# Nov14 Cleveland warm up Race Summit Raceway



## tafog (Apr 23, 2004)

Sunday Nov. 14th Summit Raceway Ft Wayne IN. 

U.S. Indoor Champs Warm up race.
Classes 10th scale touring Stock, Mod. 12th Scale Stock, Mod. and T-Spec Touring. Schedule: Track opens 8am, Registration 9am to 11am Racing start at 11:30am sharp 3 Heats with Resort after 2 then mains for all.
36 x 80 "Ozite"(1 year old) Indoor Champs rules will apply. AMBrc w/Personal transponders, 20 house transponders if needed. Other Classes not listed above can be added with 6 entries min. 

Summit Raceway 
1421 Goshen Rd. 
Fort Wayne, In 
Phone# 260-471-2RACe

Also Nick's Hobby Shop Full line of Racing only parts on site. 

Tracey F. :wave:


----------



## tafog (Apr 23, 2004)

To the top please


----------



## tafog (Apr 23, 2004)

again to the top 

you don't want to miss this race it will be great, so make your plans to attend this one 

Tracey


----------



## tafog (Apr 23, 2004)

The track is great the locals are fast so this will be a good one to get you up to speed for the big one

to the top


----------



## wallyworld (Oct 10, 2002)

I look for some F1 cars to show for this race also. They won't be racing these in cleveland but they will be more than welcome to race that day at the Summit.


----------



## tafog (Apr 23, 2004)

Well I got a few phone calls this past friday and Saturday and it looks as this race will have some very good racers comming in both touring and 12th so make plans now to attend. the timming of this race and the Indoor champs is going to work great 
for some of the big names to test and tune with their new cars...

Tracey


----------



## tafog (Apr 23, 2004)

who is planning to attend this race 

to the top please


----------



## tafog (Apr 23, 2004)

To the top please


----------



## wallyworld (Oct 10, 2002)

Summit Raceways website is http://hometown.aol.com/sheath9831/raceway.html


----------



## tafog (Apr 23, 2004)

Well It's a little over a week untill this race and as stated it should be a good one. hearing lots of buzz and people calling the track/hobby shop for info on this race. It's not to late to make plans to attend. 

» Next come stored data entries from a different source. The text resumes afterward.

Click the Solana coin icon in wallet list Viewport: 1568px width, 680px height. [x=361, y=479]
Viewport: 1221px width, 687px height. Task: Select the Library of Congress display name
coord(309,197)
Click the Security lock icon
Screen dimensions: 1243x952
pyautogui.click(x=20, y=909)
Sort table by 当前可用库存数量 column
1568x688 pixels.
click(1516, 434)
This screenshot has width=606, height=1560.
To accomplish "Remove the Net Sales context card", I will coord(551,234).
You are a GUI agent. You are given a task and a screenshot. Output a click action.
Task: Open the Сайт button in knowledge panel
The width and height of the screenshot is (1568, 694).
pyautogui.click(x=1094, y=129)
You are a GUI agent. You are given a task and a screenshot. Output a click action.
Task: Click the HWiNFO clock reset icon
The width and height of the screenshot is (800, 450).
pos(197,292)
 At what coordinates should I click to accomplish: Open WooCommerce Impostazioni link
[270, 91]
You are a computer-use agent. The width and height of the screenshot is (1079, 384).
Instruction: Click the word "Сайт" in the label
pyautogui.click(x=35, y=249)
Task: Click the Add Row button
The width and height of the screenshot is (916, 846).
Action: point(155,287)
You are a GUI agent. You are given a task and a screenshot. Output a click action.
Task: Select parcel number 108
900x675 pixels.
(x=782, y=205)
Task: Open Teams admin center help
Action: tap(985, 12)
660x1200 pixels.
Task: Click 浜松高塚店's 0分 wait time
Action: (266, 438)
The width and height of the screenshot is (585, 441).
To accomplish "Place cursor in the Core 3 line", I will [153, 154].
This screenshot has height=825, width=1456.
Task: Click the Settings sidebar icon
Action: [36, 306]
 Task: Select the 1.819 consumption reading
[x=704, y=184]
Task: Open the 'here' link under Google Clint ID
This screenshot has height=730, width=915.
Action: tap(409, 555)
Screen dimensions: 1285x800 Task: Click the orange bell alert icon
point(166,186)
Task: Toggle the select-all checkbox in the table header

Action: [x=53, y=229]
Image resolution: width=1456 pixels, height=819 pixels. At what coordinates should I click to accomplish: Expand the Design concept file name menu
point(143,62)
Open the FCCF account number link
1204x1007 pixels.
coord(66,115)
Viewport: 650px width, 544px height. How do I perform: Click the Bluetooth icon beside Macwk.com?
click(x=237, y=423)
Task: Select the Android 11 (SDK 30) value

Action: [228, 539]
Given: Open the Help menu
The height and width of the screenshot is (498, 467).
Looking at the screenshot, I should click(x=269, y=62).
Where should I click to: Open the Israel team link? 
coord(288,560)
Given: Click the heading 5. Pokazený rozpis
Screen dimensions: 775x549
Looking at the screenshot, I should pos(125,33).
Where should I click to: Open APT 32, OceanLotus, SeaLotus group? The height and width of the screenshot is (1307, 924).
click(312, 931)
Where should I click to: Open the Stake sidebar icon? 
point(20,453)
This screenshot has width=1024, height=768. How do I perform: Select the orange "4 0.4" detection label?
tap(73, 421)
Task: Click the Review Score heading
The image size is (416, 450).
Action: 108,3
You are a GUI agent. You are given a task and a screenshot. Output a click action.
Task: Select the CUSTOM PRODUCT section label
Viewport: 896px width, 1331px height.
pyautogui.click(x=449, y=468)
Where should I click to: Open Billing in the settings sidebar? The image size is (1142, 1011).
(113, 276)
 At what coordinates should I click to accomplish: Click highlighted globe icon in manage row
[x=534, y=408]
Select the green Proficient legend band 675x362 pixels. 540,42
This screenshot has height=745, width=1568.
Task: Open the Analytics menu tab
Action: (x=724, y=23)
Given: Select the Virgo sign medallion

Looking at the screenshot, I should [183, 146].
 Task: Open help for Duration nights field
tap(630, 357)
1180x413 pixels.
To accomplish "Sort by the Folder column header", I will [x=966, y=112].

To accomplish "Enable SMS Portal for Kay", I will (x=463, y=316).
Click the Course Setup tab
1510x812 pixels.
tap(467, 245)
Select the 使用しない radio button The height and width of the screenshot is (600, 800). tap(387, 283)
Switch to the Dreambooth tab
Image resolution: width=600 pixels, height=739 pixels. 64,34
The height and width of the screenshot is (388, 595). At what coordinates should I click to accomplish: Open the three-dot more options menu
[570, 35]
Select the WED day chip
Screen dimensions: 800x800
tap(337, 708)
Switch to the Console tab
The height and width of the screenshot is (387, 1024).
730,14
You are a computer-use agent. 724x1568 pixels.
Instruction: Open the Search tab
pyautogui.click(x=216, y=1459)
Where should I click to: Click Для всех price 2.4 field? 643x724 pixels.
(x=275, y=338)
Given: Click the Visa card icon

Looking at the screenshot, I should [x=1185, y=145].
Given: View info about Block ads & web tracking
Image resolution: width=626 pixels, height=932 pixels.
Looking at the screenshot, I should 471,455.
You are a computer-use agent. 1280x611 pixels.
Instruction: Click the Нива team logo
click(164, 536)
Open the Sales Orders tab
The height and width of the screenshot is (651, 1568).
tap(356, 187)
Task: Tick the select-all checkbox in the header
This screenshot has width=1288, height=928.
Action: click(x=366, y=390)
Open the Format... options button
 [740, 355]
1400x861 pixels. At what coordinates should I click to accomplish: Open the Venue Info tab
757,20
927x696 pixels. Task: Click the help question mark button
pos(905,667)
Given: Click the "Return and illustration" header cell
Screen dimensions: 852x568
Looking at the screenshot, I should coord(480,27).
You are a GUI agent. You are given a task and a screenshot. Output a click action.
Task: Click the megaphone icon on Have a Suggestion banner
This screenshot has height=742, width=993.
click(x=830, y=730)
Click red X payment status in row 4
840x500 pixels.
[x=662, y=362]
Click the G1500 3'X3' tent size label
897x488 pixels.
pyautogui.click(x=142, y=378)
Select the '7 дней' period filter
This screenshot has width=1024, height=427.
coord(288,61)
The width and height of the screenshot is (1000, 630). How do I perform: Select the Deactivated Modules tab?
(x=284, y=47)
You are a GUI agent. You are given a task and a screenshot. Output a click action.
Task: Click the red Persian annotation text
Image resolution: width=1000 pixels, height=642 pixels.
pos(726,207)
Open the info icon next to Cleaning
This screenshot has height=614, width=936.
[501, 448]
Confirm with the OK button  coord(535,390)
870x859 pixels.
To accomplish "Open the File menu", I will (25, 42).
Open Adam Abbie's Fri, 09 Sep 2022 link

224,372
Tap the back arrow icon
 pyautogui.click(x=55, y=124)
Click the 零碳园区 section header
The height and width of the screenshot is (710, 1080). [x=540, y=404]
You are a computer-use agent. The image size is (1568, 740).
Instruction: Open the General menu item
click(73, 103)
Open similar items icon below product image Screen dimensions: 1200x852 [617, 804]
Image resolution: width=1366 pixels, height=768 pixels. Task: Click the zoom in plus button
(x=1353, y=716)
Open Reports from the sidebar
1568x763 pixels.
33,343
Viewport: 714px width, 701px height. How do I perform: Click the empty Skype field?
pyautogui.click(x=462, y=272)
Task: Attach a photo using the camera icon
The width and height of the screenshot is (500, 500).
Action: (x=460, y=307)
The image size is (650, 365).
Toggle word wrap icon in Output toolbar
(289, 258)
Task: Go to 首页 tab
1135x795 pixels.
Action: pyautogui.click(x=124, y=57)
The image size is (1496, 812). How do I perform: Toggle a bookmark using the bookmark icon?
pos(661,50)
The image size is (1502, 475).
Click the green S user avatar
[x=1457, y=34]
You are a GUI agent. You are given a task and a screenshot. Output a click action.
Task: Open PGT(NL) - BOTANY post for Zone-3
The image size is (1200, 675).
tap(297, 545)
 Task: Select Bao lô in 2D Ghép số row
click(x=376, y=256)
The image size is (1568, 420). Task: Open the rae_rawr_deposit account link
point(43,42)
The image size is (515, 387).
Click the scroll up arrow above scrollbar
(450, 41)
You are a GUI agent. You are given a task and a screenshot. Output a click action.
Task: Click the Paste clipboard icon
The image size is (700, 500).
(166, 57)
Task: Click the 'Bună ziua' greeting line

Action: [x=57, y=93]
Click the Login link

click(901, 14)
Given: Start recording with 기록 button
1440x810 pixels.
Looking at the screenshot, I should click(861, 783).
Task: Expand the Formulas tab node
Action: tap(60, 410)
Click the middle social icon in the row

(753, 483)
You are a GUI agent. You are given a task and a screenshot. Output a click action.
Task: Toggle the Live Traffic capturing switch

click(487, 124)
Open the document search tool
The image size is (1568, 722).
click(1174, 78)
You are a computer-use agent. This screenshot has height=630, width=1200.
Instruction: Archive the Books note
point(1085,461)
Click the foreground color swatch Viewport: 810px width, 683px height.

Sunday Nov. 14th door open at 9am racing starts at 12:00 sharp entry fee is $12 1st class 6 for each after first 

for info call Summit Rc Raceway Ph # 260-471-2RACe or Nick's hobby shop 260-483-3939


----------



## wallyworld (Oct 10, 2002)

*Free Racing*

Next saturday Nov. 13 anyone racing that evenings oval racing will be able to race sunday's cleveland warm-up on-road racing for free. We are expecting a big turn out from out of town that weekend for both races so remember on saturday as always we will begin racing at 5 pm sharp. Sunday's warm-up, track opens at 9am racing starts at noon. Thanks.


----------